S&P Global brought a few hundred health care executives and money managers together to brief them on the current state of the health care sector. At one point, the conference team had participants use their cell phones to name their single favorite strategy for improving the U.S. health care system.
A few picked killing the Affordable Care Act, or an even more complete form of deregulation. A few picked improving the ACA, or shifting to a single-payer, government-run health care system.
More than half picked shifting to a “value-based” system, or arrangements that pay providers based on the quality and efficiency of the care provided, rather than a fee for each service provided.

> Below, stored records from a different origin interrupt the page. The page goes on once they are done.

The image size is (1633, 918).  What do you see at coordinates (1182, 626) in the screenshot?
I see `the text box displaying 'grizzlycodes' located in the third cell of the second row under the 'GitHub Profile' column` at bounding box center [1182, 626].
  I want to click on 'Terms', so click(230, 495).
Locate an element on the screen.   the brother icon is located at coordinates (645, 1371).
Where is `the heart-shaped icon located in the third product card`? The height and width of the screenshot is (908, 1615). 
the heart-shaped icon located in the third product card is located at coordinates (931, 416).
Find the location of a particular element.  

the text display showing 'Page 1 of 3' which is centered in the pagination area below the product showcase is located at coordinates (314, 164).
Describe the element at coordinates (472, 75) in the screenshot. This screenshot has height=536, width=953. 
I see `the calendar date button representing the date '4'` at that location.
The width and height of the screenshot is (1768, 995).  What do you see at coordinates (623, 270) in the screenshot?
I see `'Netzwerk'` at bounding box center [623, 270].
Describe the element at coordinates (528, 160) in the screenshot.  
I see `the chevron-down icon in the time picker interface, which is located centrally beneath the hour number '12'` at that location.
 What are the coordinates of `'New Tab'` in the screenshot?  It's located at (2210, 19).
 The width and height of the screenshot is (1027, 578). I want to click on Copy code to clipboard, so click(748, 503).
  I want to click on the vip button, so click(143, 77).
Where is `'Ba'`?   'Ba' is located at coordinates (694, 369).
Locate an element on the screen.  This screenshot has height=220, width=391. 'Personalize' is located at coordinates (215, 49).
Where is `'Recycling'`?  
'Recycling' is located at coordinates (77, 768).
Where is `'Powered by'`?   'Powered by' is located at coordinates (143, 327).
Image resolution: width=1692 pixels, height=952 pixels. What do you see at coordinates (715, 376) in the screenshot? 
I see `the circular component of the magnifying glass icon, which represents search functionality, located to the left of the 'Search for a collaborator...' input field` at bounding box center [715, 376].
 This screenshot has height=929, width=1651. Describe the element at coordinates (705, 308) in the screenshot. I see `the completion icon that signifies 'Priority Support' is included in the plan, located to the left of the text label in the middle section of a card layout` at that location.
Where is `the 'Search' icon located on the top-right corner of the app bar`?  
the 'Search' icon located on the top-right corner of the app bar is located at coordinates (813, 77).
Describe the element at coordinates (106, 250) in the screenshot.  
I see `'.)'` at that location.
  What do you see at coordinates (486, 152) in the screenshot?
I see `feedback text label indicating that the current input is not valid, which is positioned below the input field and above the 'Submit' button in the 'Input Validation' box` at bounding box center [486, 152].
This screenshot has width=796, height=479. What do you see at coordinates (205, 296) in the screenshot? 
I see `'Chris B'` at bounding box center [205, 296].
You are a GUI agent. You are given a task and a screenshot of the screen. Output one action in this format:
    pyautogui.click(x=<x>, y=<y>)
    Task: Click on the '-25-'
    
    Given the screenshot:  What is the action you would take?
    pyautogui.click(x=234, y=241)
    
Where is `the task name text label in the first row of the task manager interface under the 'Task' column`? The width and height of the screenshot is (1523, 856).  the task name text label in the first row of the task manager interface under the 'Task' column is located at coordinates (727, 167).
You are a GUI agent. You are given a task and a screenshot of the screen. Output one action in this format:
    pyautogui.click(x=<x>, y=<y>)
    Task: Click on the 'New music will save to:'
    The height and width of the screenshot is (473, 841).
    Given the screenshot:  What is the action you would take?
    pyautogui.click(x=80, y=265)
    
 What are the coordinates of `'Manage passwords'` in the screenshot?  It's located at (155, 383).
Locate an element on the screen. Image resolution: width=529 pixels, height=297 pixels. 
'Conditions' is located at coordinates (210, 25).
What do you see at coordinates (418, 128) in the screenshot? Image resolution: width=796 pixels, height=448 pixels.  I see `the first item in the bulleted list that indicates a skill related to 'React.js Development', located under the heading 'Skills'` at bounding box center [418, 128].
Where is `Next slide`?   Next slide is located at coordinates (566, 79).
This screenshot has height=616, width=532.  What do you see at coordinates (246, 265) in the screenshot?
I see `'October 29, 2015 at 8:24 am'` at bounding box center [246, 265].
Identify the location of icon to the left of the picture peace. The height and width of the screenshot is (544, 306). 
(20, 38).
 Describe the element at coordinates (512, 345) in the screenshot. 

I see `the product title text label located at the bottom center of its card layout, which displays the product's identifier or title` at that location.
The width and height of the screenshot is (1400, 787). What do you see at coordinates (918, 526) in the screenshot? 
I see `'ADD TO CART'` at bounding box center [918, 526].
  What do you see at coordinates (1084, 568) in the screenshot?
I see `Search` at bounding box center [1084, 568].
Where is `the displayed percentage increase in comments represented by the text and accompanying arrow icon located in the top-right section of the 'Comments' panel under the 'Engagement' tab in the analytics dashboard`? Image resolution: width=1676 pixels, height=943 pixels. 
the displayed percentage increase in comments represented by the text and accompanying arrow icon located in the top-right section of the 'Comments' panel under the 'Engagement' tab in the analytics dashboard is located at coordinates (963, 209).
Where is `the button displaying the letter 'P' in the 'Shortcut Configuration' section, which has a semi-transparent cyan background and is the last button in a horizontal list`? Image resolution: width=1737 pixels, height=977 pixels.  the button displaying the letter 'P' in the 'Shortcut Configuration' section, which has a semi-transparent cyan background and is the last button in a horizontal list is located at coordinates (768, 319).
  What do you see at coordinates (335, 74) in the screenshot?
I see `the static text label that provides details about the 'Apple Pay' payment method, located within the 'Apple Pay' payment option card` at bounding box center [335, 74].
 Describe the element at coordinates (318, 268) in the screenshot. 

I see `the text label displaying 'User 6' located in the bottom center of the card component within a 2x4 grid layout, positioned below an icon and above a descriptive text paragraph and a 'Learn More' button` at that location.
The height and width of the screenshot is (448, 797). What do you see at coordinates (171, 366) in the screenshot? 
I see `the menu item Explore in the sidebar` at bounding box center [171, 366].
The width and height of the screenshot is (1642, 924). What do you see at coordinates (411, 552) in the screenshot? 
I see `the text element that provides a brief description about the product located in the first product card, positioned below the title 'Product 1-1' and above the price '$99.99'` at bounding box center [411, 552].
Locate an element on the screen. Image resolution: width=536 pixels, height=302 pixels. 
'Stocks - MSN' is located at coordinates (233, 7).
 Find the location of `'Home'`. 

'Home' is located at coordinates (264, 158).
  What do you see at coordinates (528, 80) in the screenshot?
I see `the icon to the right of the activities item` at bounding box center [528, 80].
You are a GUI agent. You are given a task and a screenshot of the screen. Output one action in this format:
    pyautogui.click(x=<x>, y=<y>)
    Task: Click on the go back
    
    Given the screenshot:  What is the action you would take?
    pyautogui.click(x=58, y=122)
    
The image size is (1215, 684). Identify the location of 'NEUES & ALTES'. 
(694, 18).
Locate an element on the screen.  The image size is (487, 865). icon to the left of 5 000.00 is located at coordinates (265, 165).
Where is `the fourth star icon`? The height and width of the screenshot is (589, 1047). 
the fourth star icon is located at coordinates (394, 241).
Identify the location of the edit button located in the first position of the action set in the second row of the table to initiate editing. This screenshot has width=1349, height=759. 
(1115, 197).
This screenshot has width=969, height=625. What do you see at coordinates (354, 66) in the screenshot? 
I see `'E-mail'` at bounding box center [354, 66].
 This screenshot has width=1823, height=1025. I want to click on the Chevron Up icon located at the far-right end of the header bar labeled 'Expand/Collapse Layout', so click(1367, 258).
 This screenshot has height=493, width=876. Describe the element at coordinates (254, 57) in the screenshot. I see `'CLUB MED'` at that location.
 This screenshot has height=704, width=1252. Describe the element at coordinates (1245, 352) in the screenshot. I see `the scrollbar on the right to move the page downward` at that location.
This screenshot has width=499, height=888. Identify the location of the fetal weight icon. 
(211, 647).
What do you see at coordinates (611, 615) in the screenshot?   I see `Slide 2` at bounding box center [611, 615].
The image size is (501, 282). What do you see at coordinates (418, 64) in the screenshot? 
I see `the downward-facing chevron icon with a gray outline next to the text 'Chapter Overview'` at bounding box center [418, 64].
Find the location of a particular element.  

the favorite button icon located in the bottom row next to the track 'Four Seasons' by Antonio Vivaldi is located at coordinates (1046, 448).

Dr. Stephen Klasko, president of Philadelphia’s Jefferson Health Hospitals health care system, said during one panel discussion that shifting to a value-based health care approach is probably a good idea, but he said one major obstacle to that transformation is a lack of realism.
“No one wants to do the difficult things,” Klasko said.
For hospitals, simply getting the payer data needed to track what’s really happening with care is difficult, and realigning provider reimbursement rates to turn primary care doctors into managers of medical homes is difficult, Klasko said.
Today, Klasko said, dermatologists often earn 20 times more than primary care providers.
He said a primary care doctor told him, “You want me to be a quarterback, but you pay me like a kicker.”
Where do hospitals fit in?
Kevin Conlin, president of Horizon Blue Cross Blue Shield of New Jersey, said problem is that would-be reformers tend to focus mainly on spending on inpatient hospital care.
“The hospital ends up as the catcher’s mitt for all of the problems,” Conlin said.
Klasko and the other hospital company head on the panel — David Vandewater, the chief executive officer of Arden Health Services — agreed that hospitals need to work with other players to reduce the hospitalization rate.
“If a patient doesn’t need to be in our hospital, they shouldn’t be in our hospital,’ Vandewater said.